■ **WHAT YOU WILL DO**: From the first line to the last, reproduce the data exactly.

Data records
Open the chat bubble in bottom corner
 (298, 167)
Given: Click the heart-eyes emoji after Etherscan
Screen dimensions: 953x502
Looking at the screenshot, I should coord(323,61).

■ **TASK RESULT**:
Open the chat bubble in bottom corner
 (298, 167)
Given: Click the heart-eyes emoji after Etherscan
Screen dimensions: 953x502
Looking at the screenshot, I should coord(323,61).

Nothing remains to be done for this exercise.